WHAT TO WORK ON »
Produce as output only the lines below starting at the line with "Task: Open history clock icon in sidebar" and continuing through the line with "This screenshot has width=1049, height=552.", each one exactly as written.

DATA PROVIDED »
----------------

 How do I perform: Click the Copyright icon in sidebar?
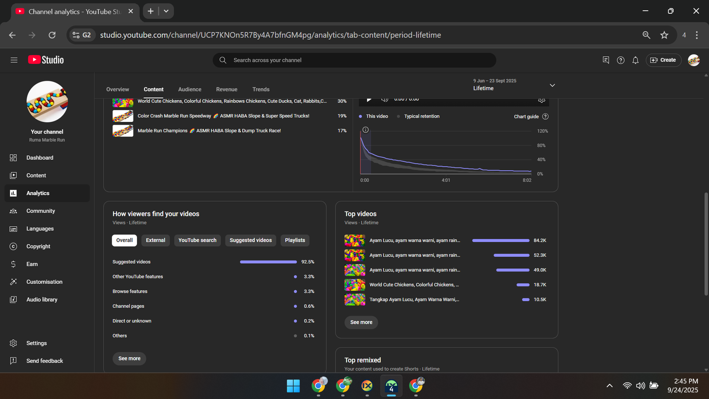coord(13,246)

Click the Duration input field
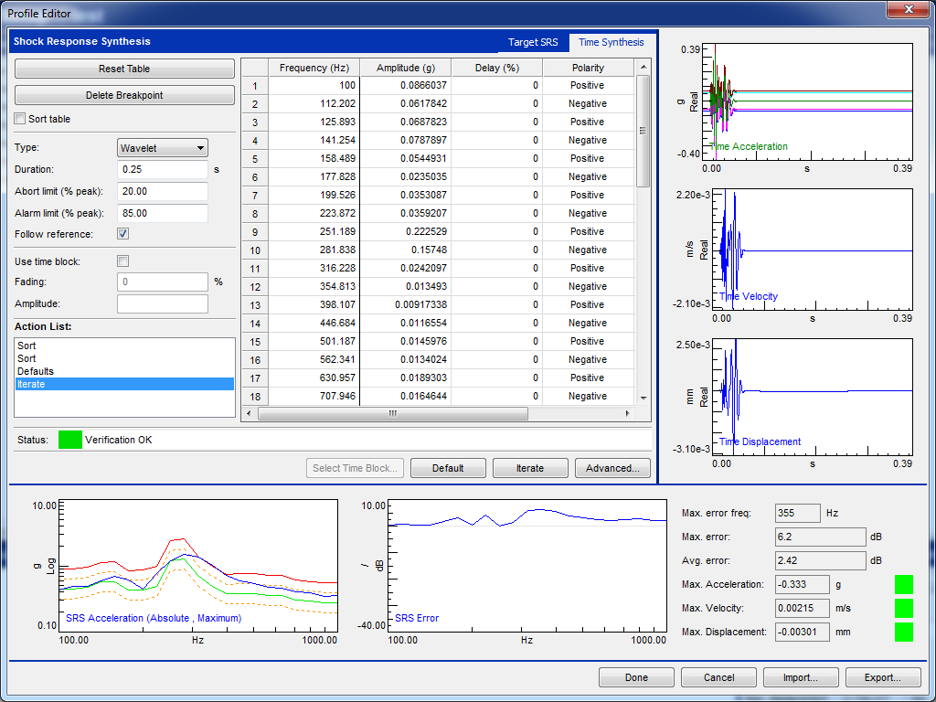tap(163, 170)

----------------

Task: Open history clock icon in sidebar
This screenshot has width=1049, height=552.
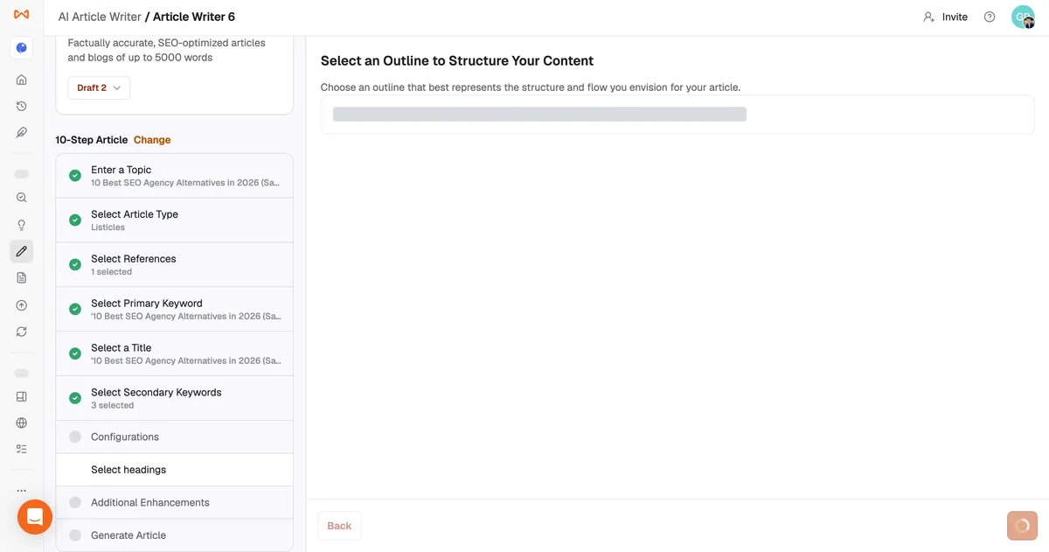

----------------

ANSWER SECTION »
Task: Open history clock icon in sidebar
This screenshot has width=1049, height=552.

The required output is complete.